It’s been an interesting few weeks for the Rover 600 which I’ve had the good fortune to be smoking around in. Purchased for the price of a nice weekend away in Scarborough, the commodious saloon has done everything that’s been asked of it and quite a lot more besides. It’s whisked me around the home counties on various jobs without a bother, backing up my recently-formed opinion that this is the best used Rover money can buy in the real world.
Not because it’s exciting or interesting – because clearly it isn’t – but because it’s so damned dependable. I get in, check the mirrors, turn the key and away it goes. Trust me, after some of the cars I’ve owned, this is a very big deal indeed. It’s not perfect, of course: the seats lack support and the performance is acceptable for a two-litre saloon – but only if you’re prepared to wring its neck and it hardly sounds pleasant when you do that. A T16 motor would do the job so much better, although it’s rather heavier, and would make it understeer even more.
In terms of dynamics, I’m not entirely convinced about the 1-2-1 damping. It’s soft and comfortable on less challenging roads, but does seem to fall apart when things get rough. As for the steering – feel, what feel? Fuel consumption’s okay, but hardly brilliant – on longer runs, it’s been doing 32mpg but, on commuting days, that plummets to 26mpg. However, as I’d bought this as a care-free no-brainer saloon to jump into, I’m not complaining too much really – at least everything works, which is magical on a car of this age!
There’s one huge downside, though – and that’s the way other people treat you on the road. Okay, I live in the chav-central part of the East Midlands, but I’ve been tailgated, cut-up and raced from the lights far too much. Given that I bought this as a car to drive while my brain’s in neutral, that’s a big downside.

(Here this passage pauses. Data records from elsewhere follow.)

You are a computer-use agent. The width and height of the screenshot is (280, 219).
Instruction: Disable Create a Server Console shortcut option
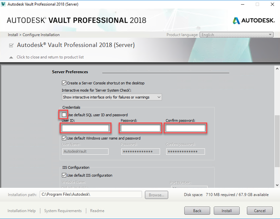(x=64, y=83)
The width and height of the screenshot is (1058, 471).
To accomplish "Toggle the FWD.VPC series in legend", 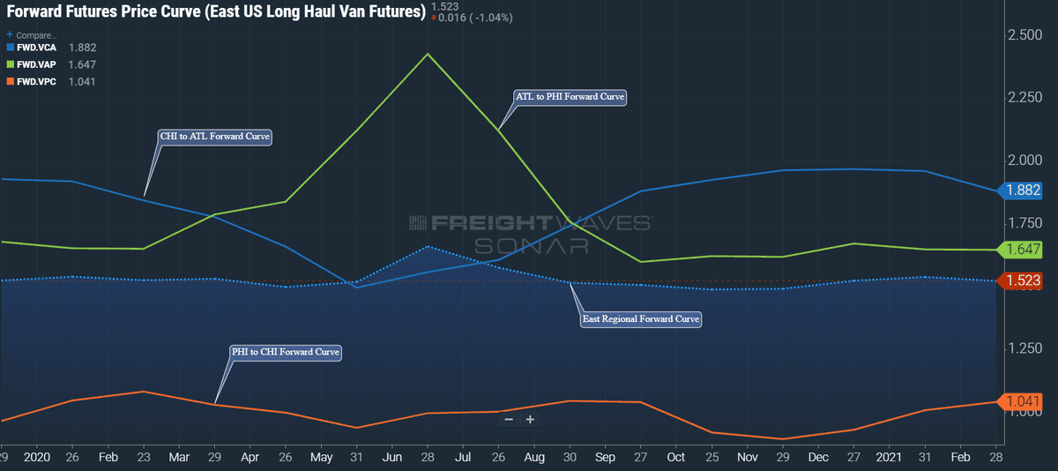I will pyautogui.click(x=36, y=81).
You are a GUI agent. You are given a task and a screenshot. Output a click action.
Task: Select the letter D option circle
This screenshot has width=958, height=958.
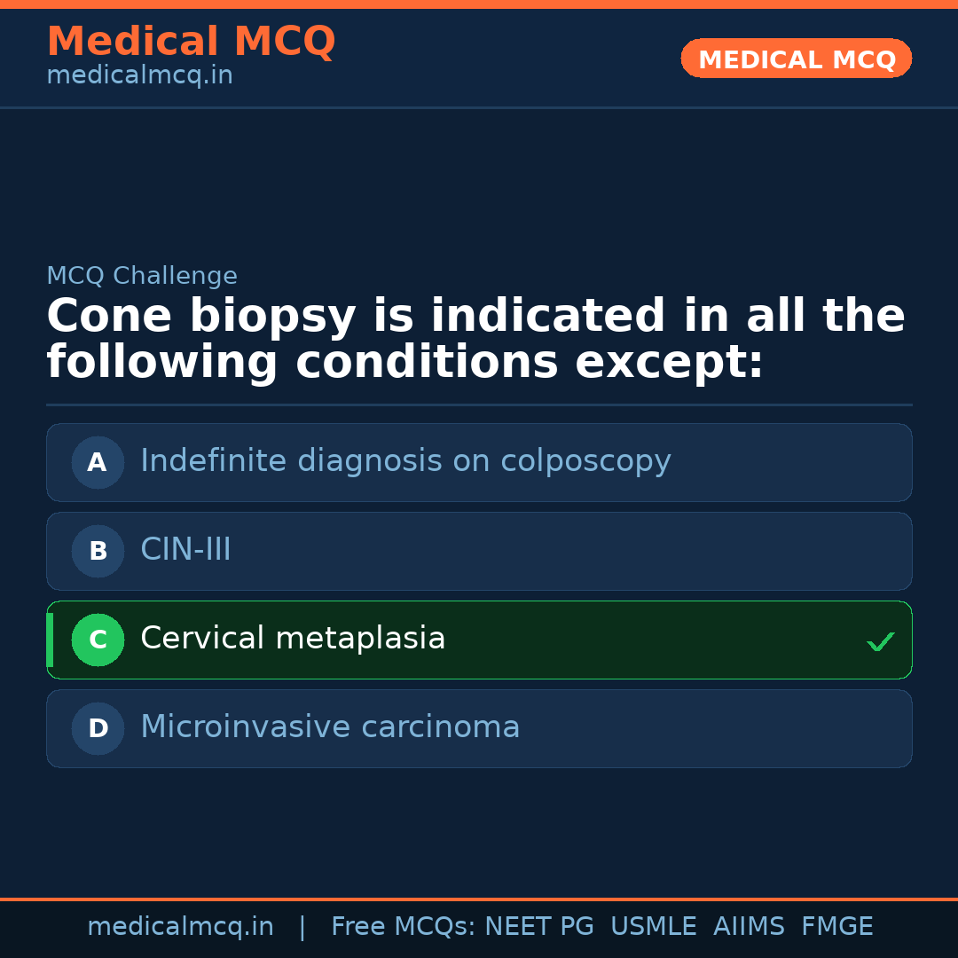98,728
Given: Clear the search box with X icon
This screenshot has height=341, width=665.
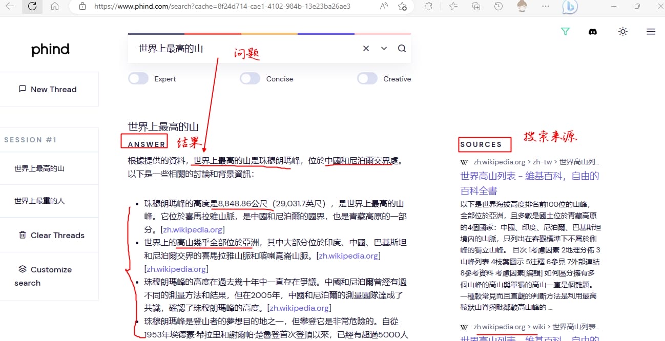Looking at the screenshot, I should tap(366, 49).
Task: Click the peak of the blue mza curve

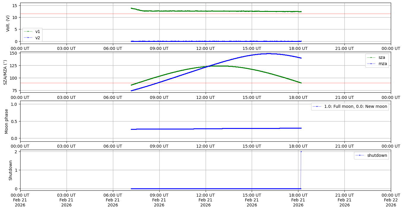Action: (x=268, y=54)
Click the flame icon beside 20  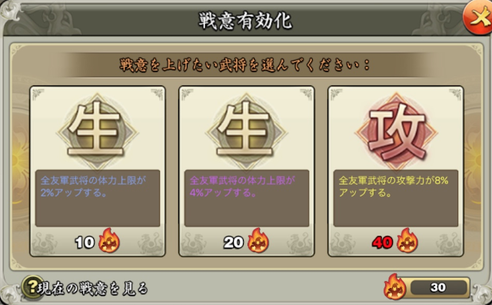[258, 240]
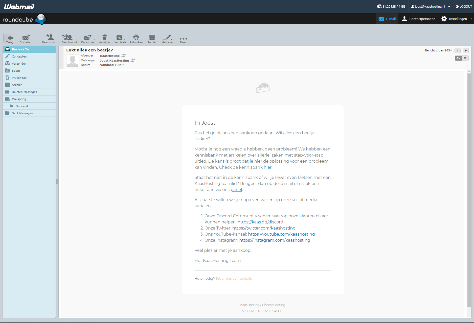474x323 pixels.
Task: Delete the email with Verwijder icon
Action: tap(105, 37)
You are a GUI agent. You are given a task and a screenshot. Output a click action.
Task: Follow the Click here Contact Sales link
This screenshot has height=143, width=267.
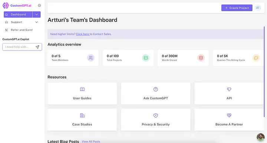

Interestingly, I’ve recently bought a Volkswagen Golf TDI Mk4 for similar money – which is a fair bit tattier – and am not subjected to the same daily tortures. It’s enlightening, for sure – and slightly depressing. After all, if you own a Rover 600 in France or Italy, you’re seen as someone with a refined taste for understated elegance. In the UK, you’re seen as a loser. It’s certainly taken the sheen off owning this great, rational, bargain saloon…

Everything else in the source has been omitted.